Pete Hegseth 'Axed Female and Black Admirals', Then Tried to Fast-Track His Own Aide, Reports Reveal
Hegseth's intervention in Navy promotions raises questions of bias and legality

Defense Secretary Pete Hegseth personally struck at least seven Navy officers, every woman among them, from a list of candidates for admiral before pressing the service to fast-track his own military aide, a New York Times investigation has found.
The reporting, published on 1 June 2026, describes a flag-officer slate reshaped by direct political intervention rather than the recommendations of a sitting promotion board. It arrives amid a broader pattern of dismissals that has fallen heavily on senior women and minorities across the armed forces.
The Pentagon has rejected any suggestion that race or gender shaped a single decision.
A Promotion Slate Stripped of Women
Hegseth blocked the promotions of at least seven officers who had already been selected by a board of senior Navy admirals, according to four current and former defence officials who spoke on condition of anonymity. His intervention left a final slate of 22 nominees for one-star rear admiral that included no women at all. That outcome stands against a service in which women make up roughly 21 percent of active-duty personnel.
Only two of the 22 nominees were nonwhite, in a Navy where minorities account for about 38 percent of the ranks. Of the officers removed, at least two were women and two were Black men, alongside three white men, the officials said.

Several had taken part in diversity-related roles or events years, and in some instances decades, before their names were pulled. Senior officers said the finished roster looked nothing like the sailors those admirals would go on to command.
One highly regarded officer, a nuclear-trained surface warfare specialist who had served as aide to a four-star admiral, was reportedly removed soon after her name surfaced on a website that catalogues so-called 'woke' military personnel. Her listed infraction, officials said, was a diversity assignment from many years earlier.
The Aide Hegseth Tried to Elevate
In a move officials described as a break with normal practice, Hegseth urged senior Navy leaders to add Captain William Francis Jr, a Navy SEAL serving as his special assistant, to the same one-star list. Francis lacked the command experience that the board's own rules require, and he was not selected. The attempt sits uneasily beside the secretary's repeated insistence that he rewards merit and nothing else.
Pressed at a House Armed Services Committee budget hearing this spring, Hegseth faced a direct question from Representative Chrissy Houlahan, a Pennsylvania Democrat and Air Force veteran.
She asked whether he had ordered the Navy to add a special operations officer who lacked the necessary command time, and he answered that he was not aware of what she meant. The newspaper described that reply as misleading in light of his documented push for Francis.
The Legal Line Hegseth May Have Crossed
Federal law places strict limits on this kind of meddling. Under Section 629 of Title 10 of the US Code, only the President may remove a name from a promotion list, and he must notify Congress within 30 days when he does so for any reason other than misconduct. Senior officials told the Times that a defence secretary is expected to approve or reject a board's list as a whole, not to delete individuals from it.
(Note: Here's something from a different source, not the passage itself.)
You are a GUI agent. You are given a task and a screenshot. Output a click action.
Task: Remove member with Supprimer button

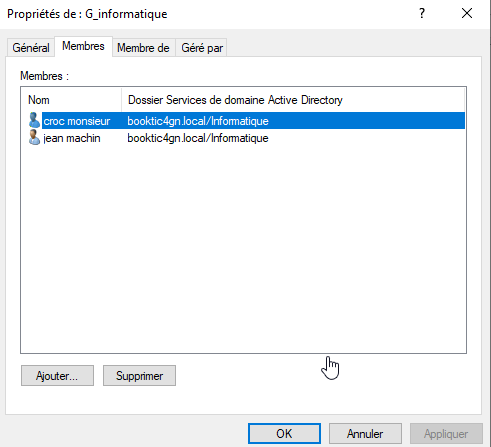[x=139, y=376]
Two years ago, Congress wrote into law the longstanding tradition that accessions and promotions rest on individual merit and demonstrated performance. Reed has pointed to that language directly, arguing that ideological purges of board-selected officers cut against the statute as well as the principle behind it.
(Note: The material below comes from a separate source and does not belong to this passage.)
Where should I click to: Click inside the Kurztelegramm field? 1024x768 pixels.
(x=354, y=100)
Senator Jack Reed, the ranking Democrat on the Senate Armed Services Committee, has called comparable removals outrageous and potentially illegal, in a statement he issued in March after the Times reported a parallel case involving four Army officers. By his own accounting, close to 60 percent of the senior officers fired or sidelined under Hegseth are female or Black, though that group fills fewer than 20 percent of the general and flag ranks.
The Pentagon's Denial and a Widening Purge
The department has dismissed the account outright. Chief spokesman Sean Parnell said military promotions go to those who have earned them, and the Pentagon has previously maintained that its process is apolitical and unbiased. He did not address the specific decision to strike the named officers.
The contested list still needs Senate confirmation before any promotion takes effect, and the names of one-star nominees are meant to stay confidential until that point. The wider shake-up has already removed General Charles Q Brown Jr, the second Black chairman of the Joint Chiefs of Staff, and Admiral Lisa Franchetti, the first woman to command the Navy.
Supporters of the administration cast the overhaul as a long-overdue effort to clear out a leadership culture they see as politicised.
For now, the futures of officers their own peers judged the finest in the fleet hang on a political calculation no promotion board ever endorsed.